Par M. Anselme Petetin.
Au Rédacteur.

Monsieur,
M. Bouvery réplique dans le dernier n° de l’Echo, à la réponse que j’avais faite à son premier article, sur l’intervention des machines dans l’industrie. Cette réponse est conçue en termes si bienveillans pour moi que je n’hésite pas à soumettre de nouvelles observations relatives au même sujet, soit à M. Bouvery, soit à cette partie du public qui s’occupe de matières industrielles. – Il me semble que les lecteurs verront en ceci, Monsieur, autre chose qu’une polémique personnelle : c’est une discussion dont le fond est de la plus haute importance et à laquelle les hommes éclairés et amis du progrès populaire ne peuvent rester indifférens.

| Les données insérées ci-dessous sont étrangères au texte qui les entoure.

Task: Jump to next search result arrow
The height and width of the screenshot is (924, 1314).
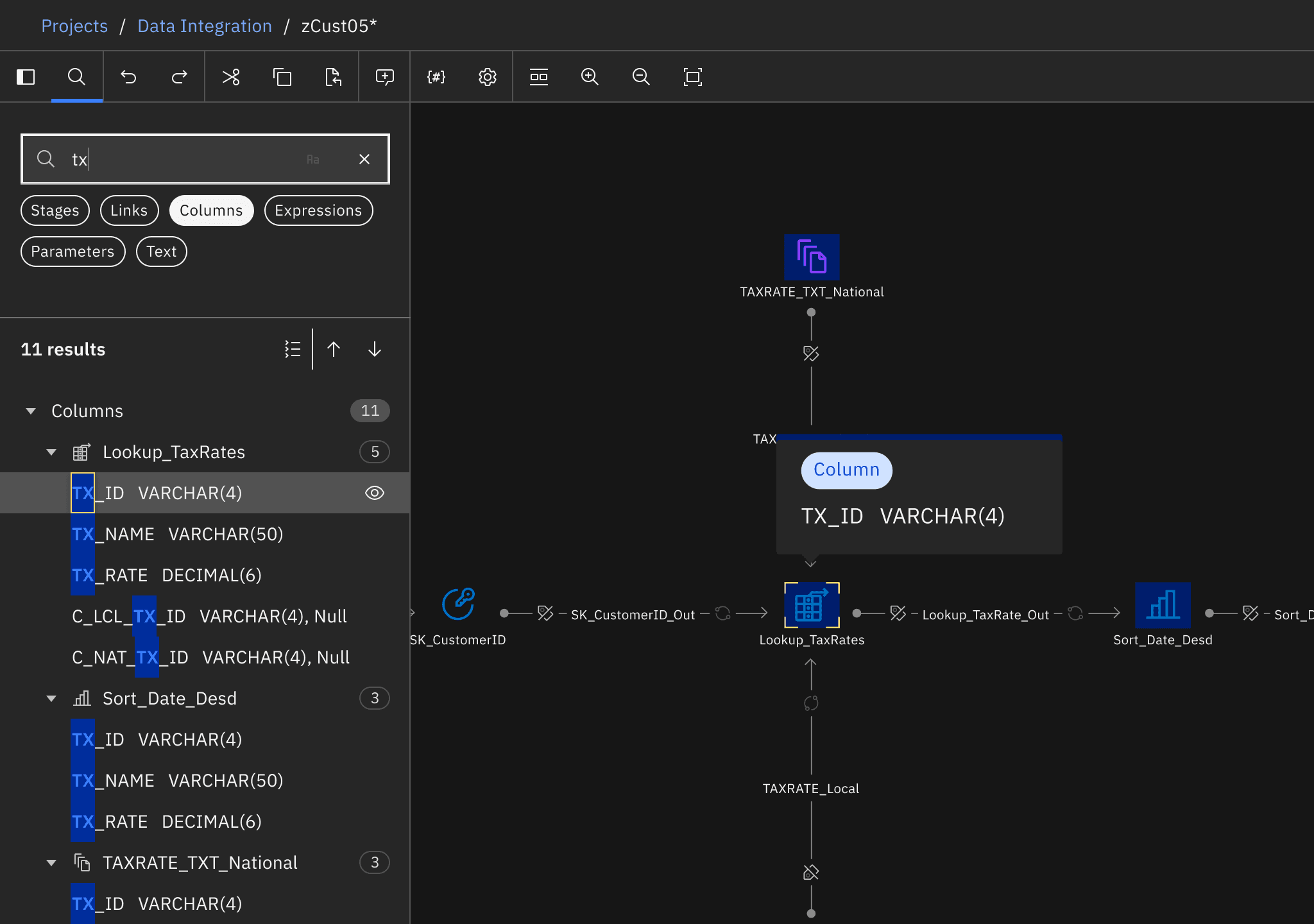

[6.1]Il y a une foule de sujets tout aussi élémentaires qui sont jusqu’ici demeurés obscurs, parce qu’ils n’ont point été soumis au flambeau de la discussion publique, et le temps où l’administration devra être bâsée sur l’intérêt du plus grand nombre, est je l’espère, assez proche pour que nous devions songer à faire passer dans les esprits ces doctrines politiques et économiques, cette sorte de crèdo social qui doit être la base des régimes de l’avenir.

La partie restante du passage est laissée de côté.